As a hard-core Republican, I believe Joe Visconti should drop out of the Governor’s race. His presence can do nothing but hurt the Republican nominee Tom Foley and if Dan Malloy holds the Governor’s mansion, Connecticut will no longer be on the ropes: it will be down for the count. We simply cannot afford to have a state government that is basically a criminal enterprise – shaking down taxpayers to pay off corporate cronies, creating six-figure sinecures for political insiders and pushing our young people out of the state.
Having said that, Joe Visconti has earned the right to run. Connecticut is one of the few states in which Party Insiders determine who will be allowed on the ballot. Thus, prospective candidates must appear before numerous Town Committees in the hope of getting their support. Visconti played by the rules. I will never forget at one meeting where the Town Chairman introduced him as Joe Bentivegna (I was running for Congress in the Fourth District). I pointed out to the Chairman that although we both had Italian names, Joe Visconti was the tall handsome guy with good hair and I was the short, bald guy with thick glasses and big ears. We were not that hard to tell apart.
When Visconti and his supporters realized that the Party Insiders would not allow his name on the ballot of the Republican Primary, he decided to run as an Independent. Party Insiders have rigged the rules so that this extremely difficult to do. I remember while I was running listening to Party Insiders ridicule a very decent and sincere man, Walter Reddy, who was trying to run for State Senate. Mr. Reddy did not realize that he had no chance of getting a single delegate at the rigged State Senate Convention and that new rules instituted by Party Insiders required him to get 5% of Republican voters in his district to sign a petition in a two week period in order to get on the ballot.
Nonetheless, Visconti and his supporters worked like dogs to get him on the ballot. To qualify, he needed over 10,000 signatures that had to be notarized and then approved individually by Town Clerks from every town where they originated. Visconti supporters went door to door, stood at various fairs in the rain and handed out leaflets in front of gun stores.
Visconti represents a lose coalition of voters – the Tea Party, those upset about the new restrictions on gun ownership (the Connecticut Citizens Defense League or CCDL) and those opposed to Common Core, the new national education curriculum. What is fascinating is that as these various groups have become more involved in the political process, they have come to the same conclusion as the Party Insiders – the only thing Joe Visconti can do is ensure a Malloy victory. Thus the CCDL has endorsed Foley and the Tea Party has urged Visconti to withdraw. One of the more conservative State Senators, Joe Markley, produced a brilliant video on this topic.
If Visconti continues with his race and causes Foley to lose, everyone will blame him – but that would be unfair. Had Visconti been allowed on the ballot for the Republican gubernatorial primary, he would have lost. But his supporters would have felt they had been treated fairly.

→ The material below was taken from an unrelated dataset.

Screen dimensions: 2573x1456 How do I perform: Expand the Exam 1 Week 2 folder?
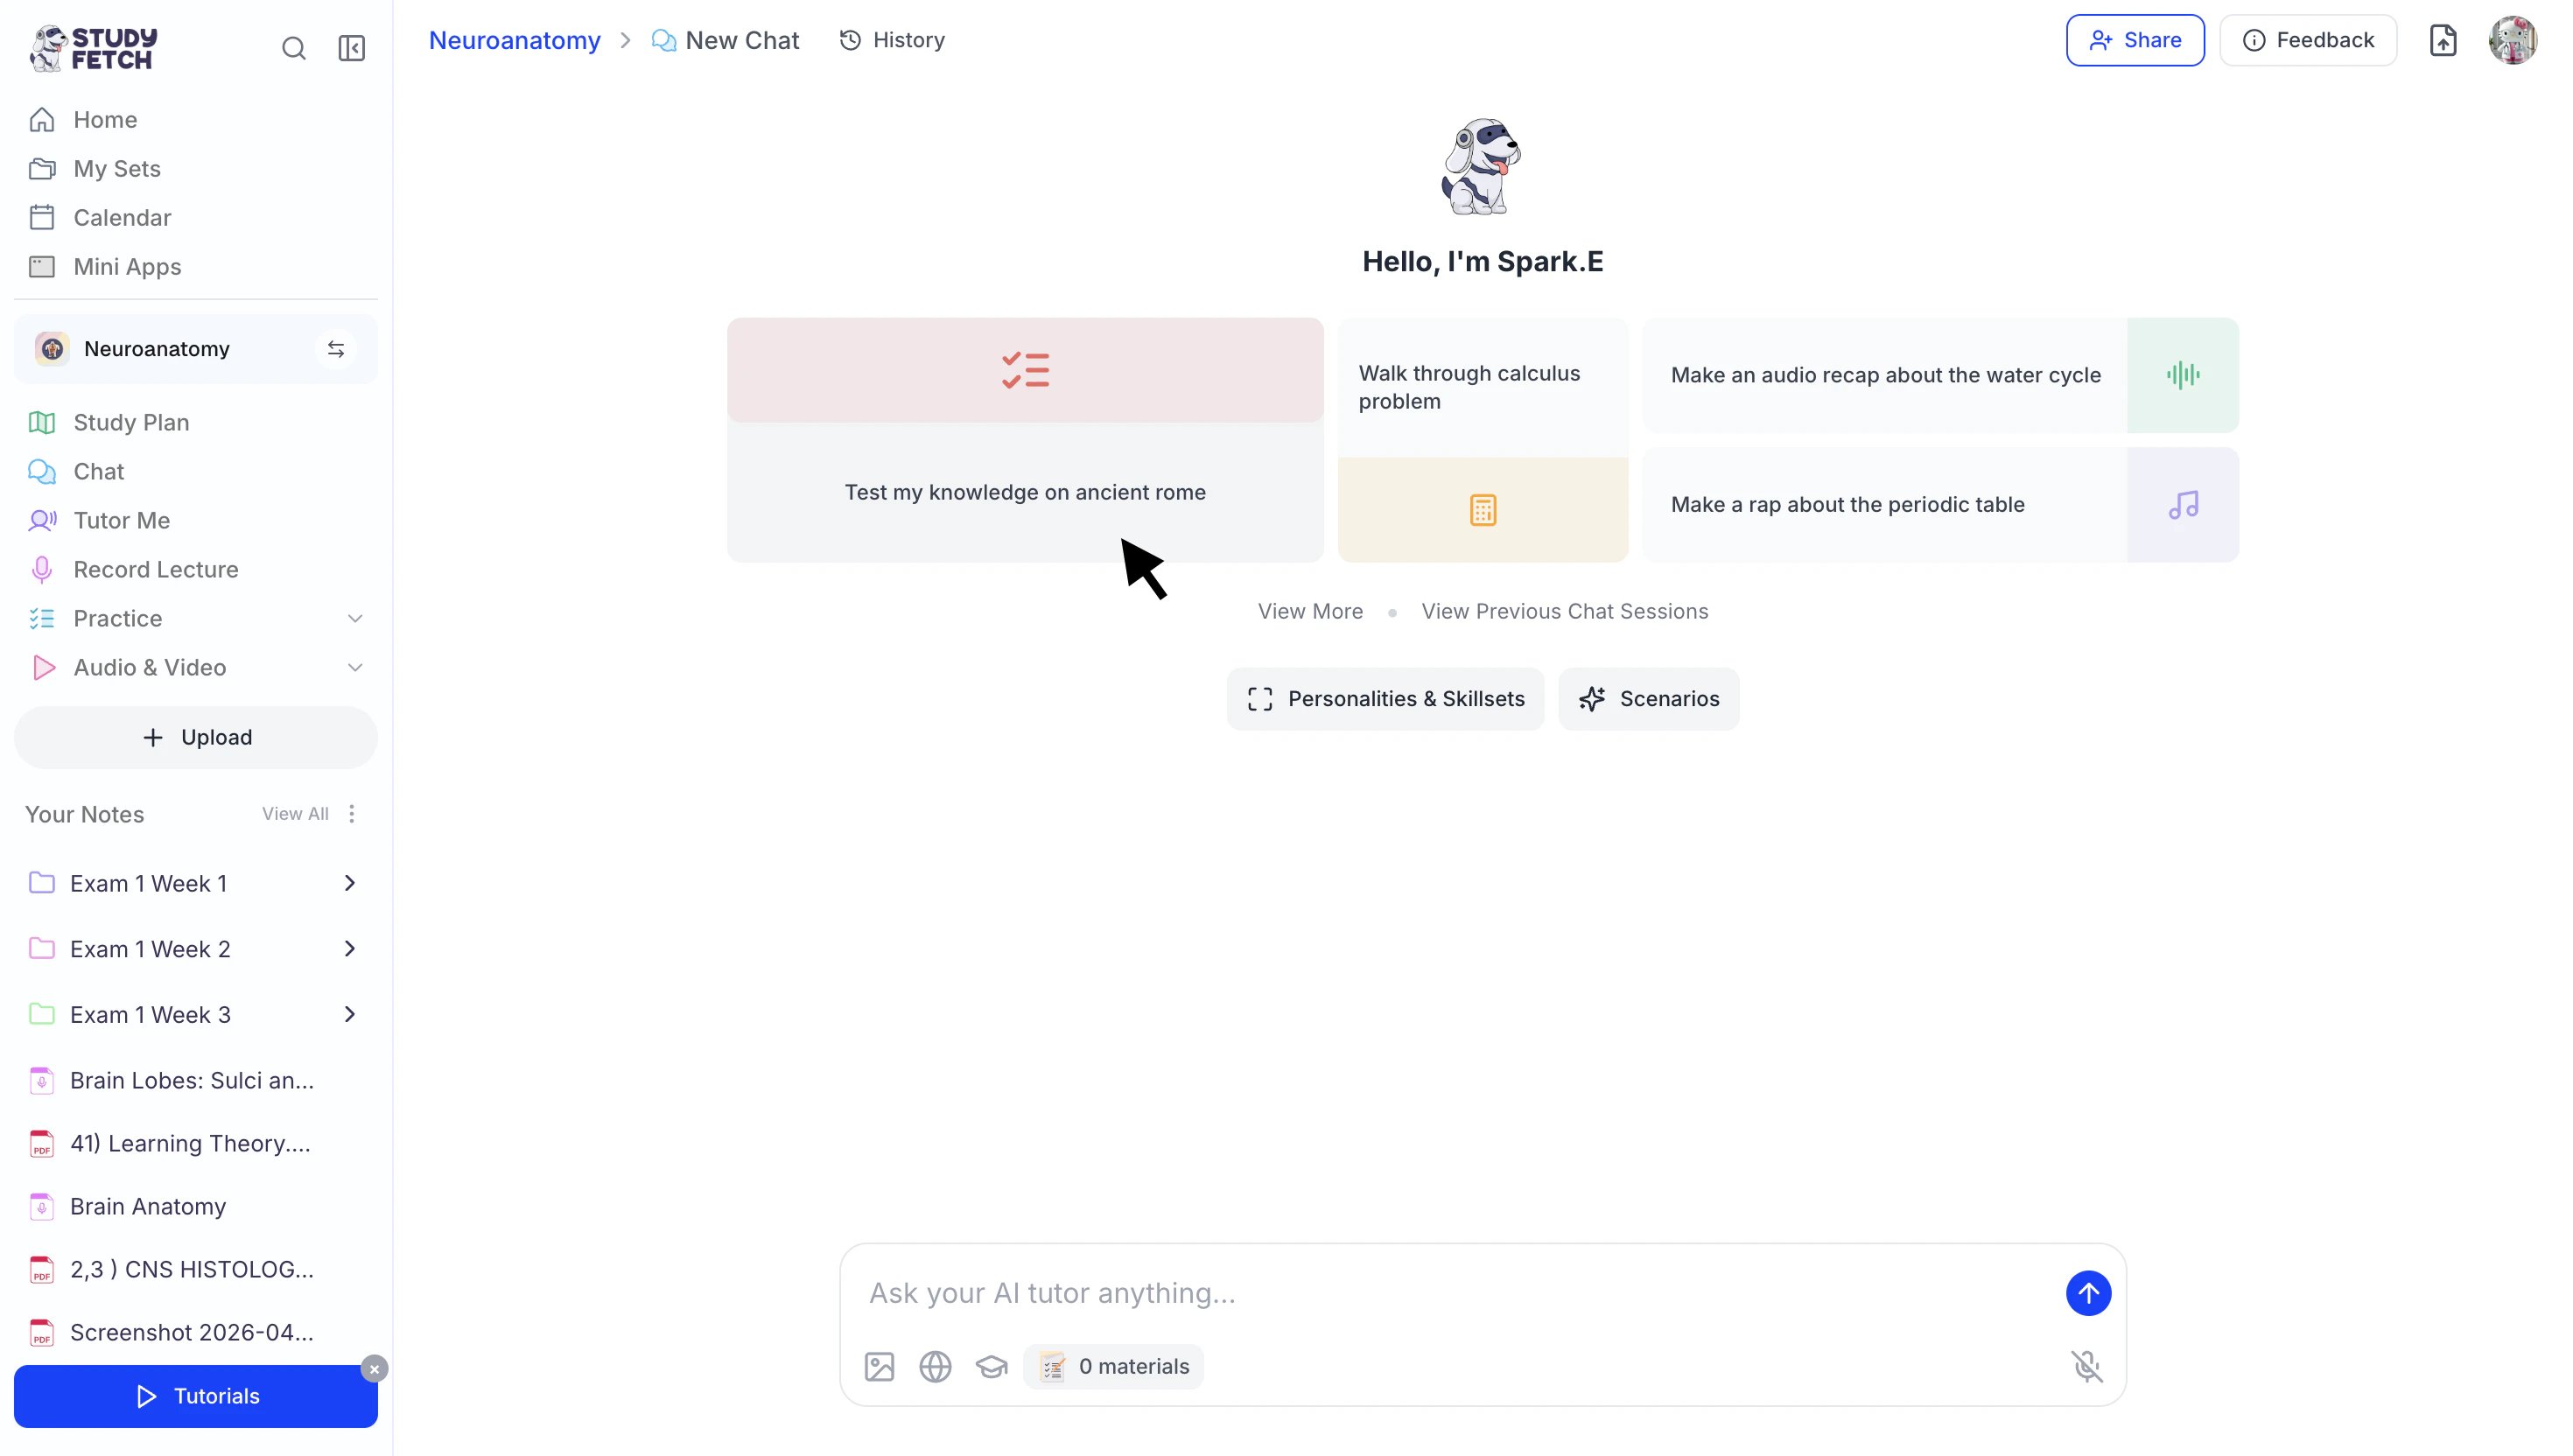point(349,948)
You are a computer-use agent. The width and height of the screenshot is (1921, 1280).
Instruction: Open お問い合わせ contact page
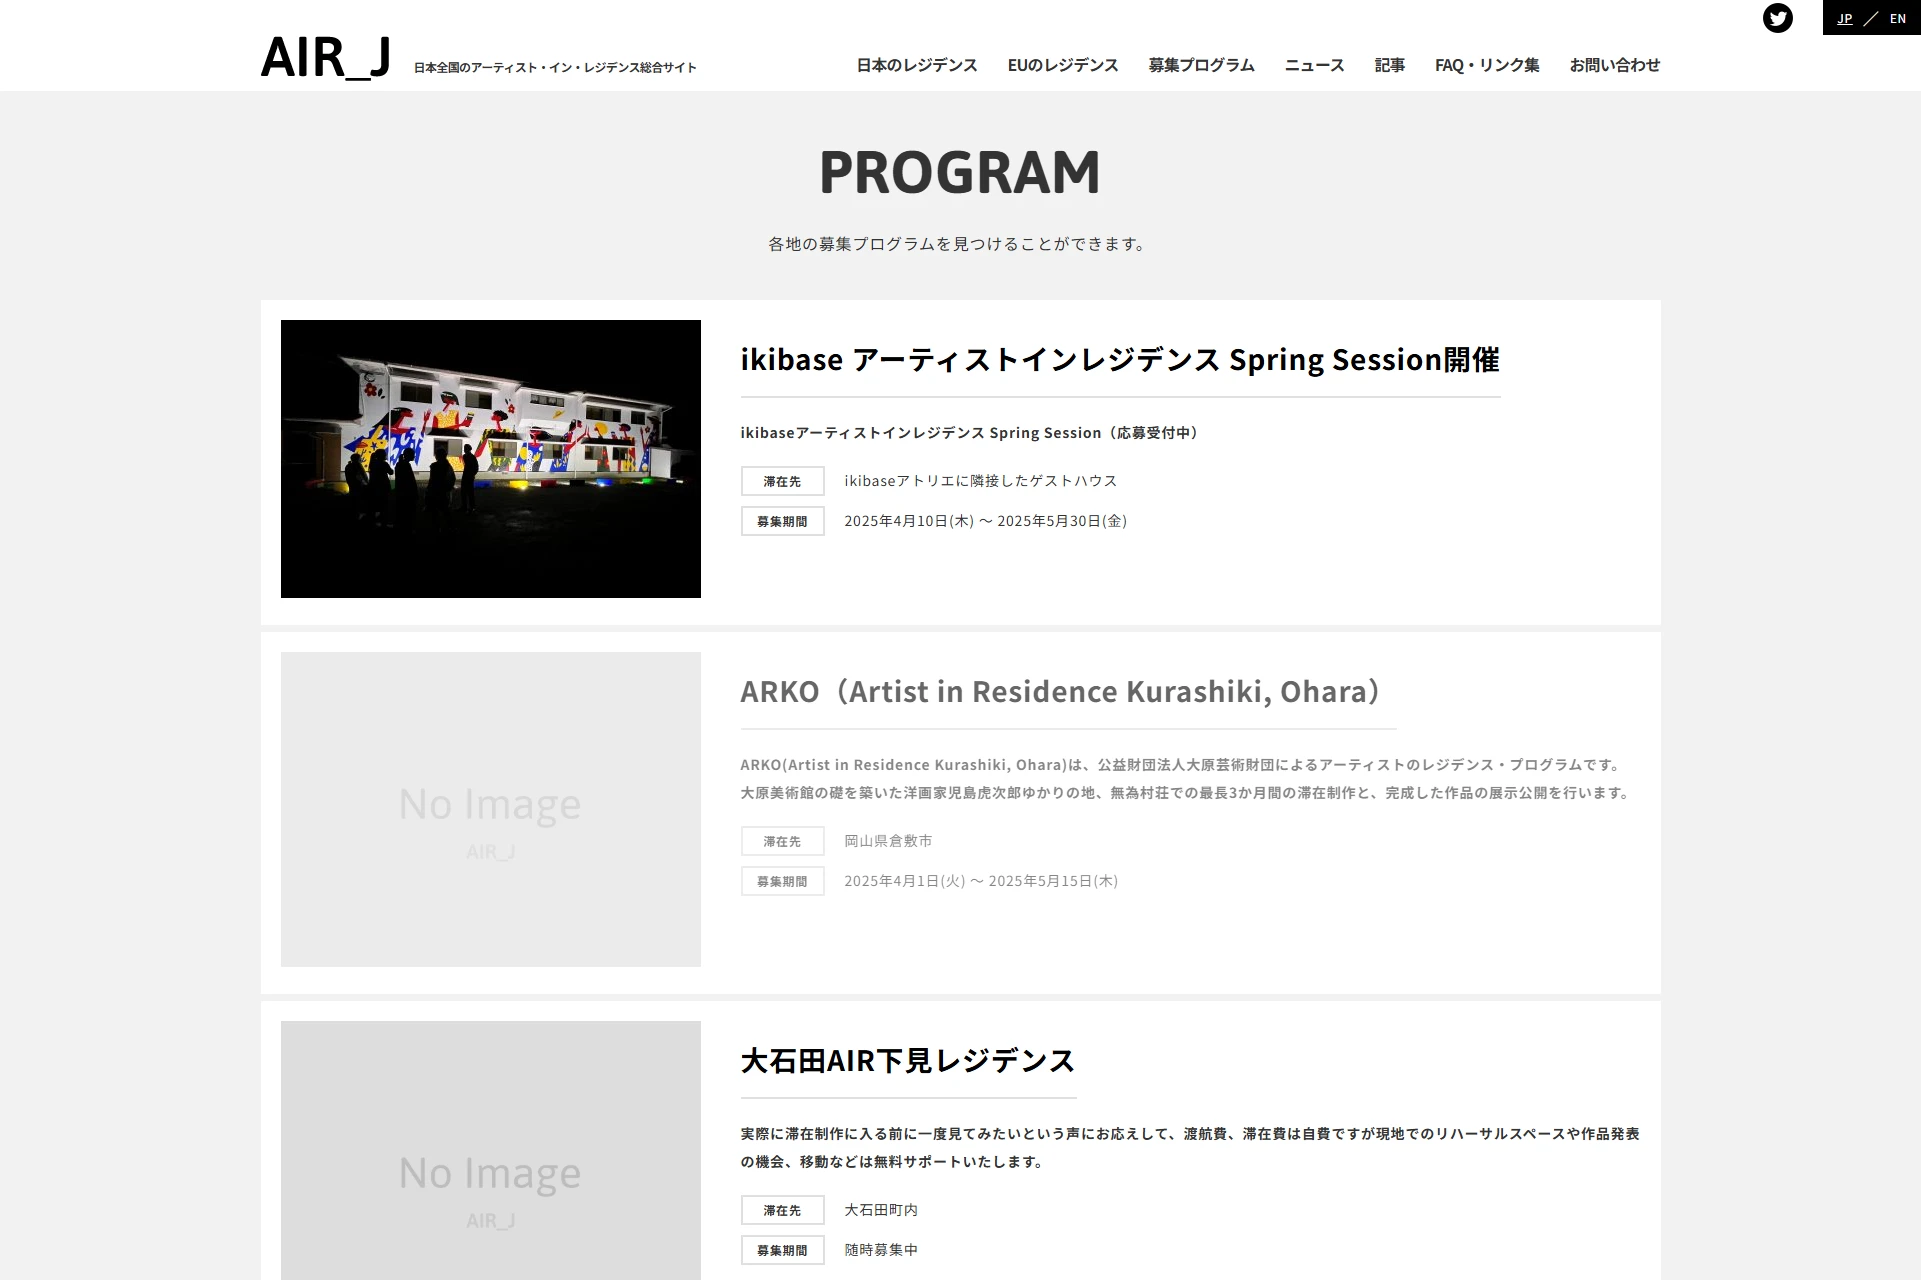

There would have been a much greater chance that they would have united behind the nominee.
But what really is going on here is a national phenomenon. As politicians from both parties have become nothing more than Dancing Bears for Big Money, populist candidates have emerged. While it is virtually impossible for these candidates to win, their presence on the ballot places a level of unpredictability that professional politicians find disconcerting.
I have no idea what Visconti will do. I am not sure that he does. But I do know this. He will find it extremely uncomfortable to bow out after so many people worked so hard to put him on the ballot.